La ‘Mpustarella di La Notizia

La Notizia 94 non è una semplice pizzeria. Questo indirizzo è stato il primo al mondo del suo genere a entrare nella guida Michelin nel 2010, fregiandosi da subito della celebre forchetta ed è diventato un simbolo. Un punto di riferimento per chiunque voglia capire dove può arrivare l’arte bianca napoletana quando incontra rigore, cultura e intuizione.

E infatti non parleremo di una pizza. Il piatto che abbiamo scelto è la ‘Mpustarella, una delle signature più autentiche e radicate ideate da Enzo Coccia. Si tratta di un panino, ma sarebbe riduttivo chiamarlo così: questo pane, preparato con farina integrale tipo 1 e cinque cereali, è un omaggio alla “marenna” contadina, il pasto semplice portato da casa, ma completo e sostanzioso. Una tradizione che Coccia ha saputo rileggere con rispetto e intelligenza, trasformandola in un gesto di quotidiana bellezza gastronomica.

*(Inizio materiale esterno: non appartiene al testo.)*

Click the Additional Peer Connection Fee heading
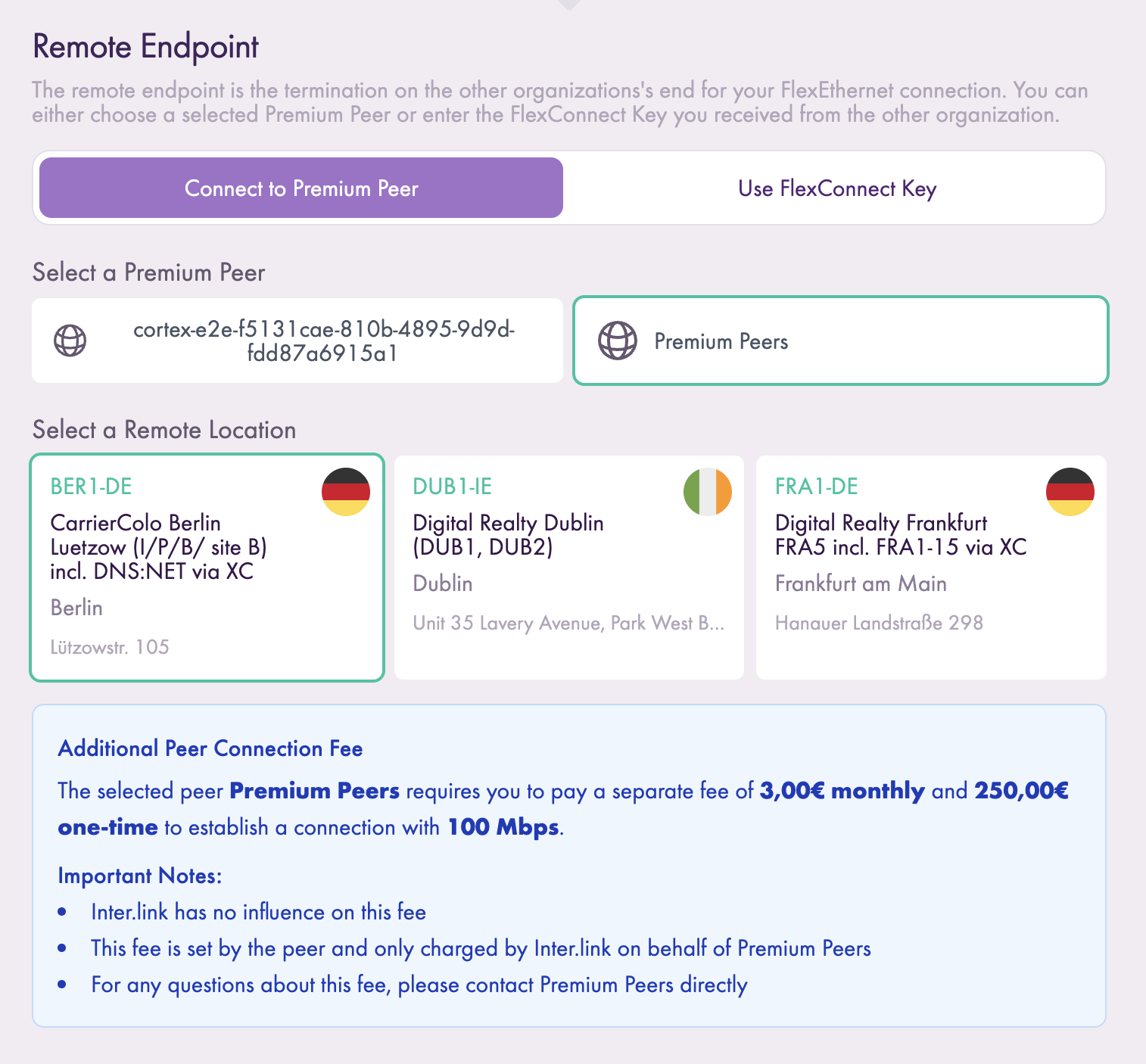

Oggi la ‘Mpustarella è proposta in molte varianti, tutte accomunate da un equilibrio tra memoria e gusto. C’è quella con provola di bufala campana Dop, mortadella Bologna Igp e pesto di pistacchio di Bronte,oppure quella con prosciutto crudo di San Daniele, mozzarella di bufala campana Dop e pomodori di Sorrento all’insalata, un omaggio alla semplicità saporita dei prodotti campani. Per chi ama i sapori più decisi, da provare la versione con melanzane sott’olio, salsiccia di bufala e provola di bufala campana Dop, in cui la nota grassa della carne incontra la freschezza delle conserve estive.

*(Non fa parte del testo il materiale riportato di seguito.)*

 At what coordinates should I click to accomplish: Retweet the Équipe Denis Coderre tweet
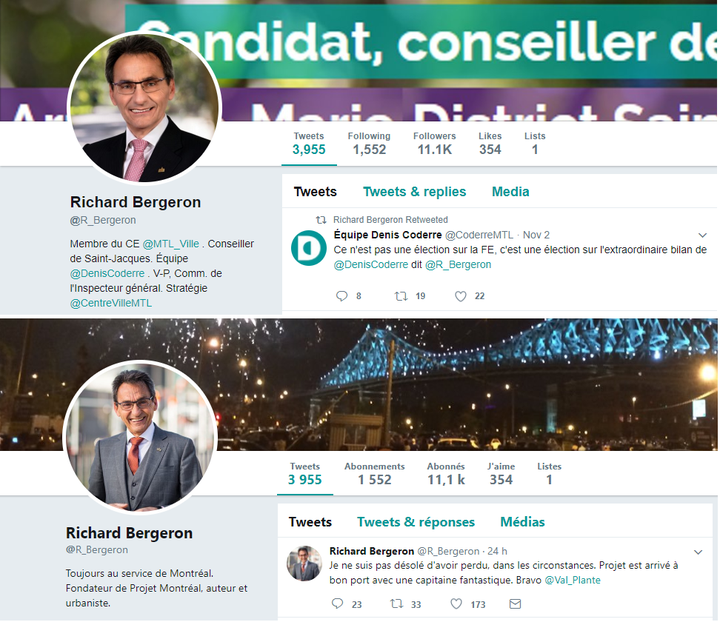coord(401,296)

La ‘Mpustarella non è un’alternativa alla pizza: è un altro modo, altrettanto sincero, di raccontare Napoli attraverso il pane. Ma se già che vi siete seduti alla Notizia volete trattenervi per la pizza, Napoli è sempre Napoli, ed è bello sperimentari sapori nuovi, ma state tranquilli che celebrare questo patrimonio Unesco della cucina italiana è sempre la cosa giusta da fare.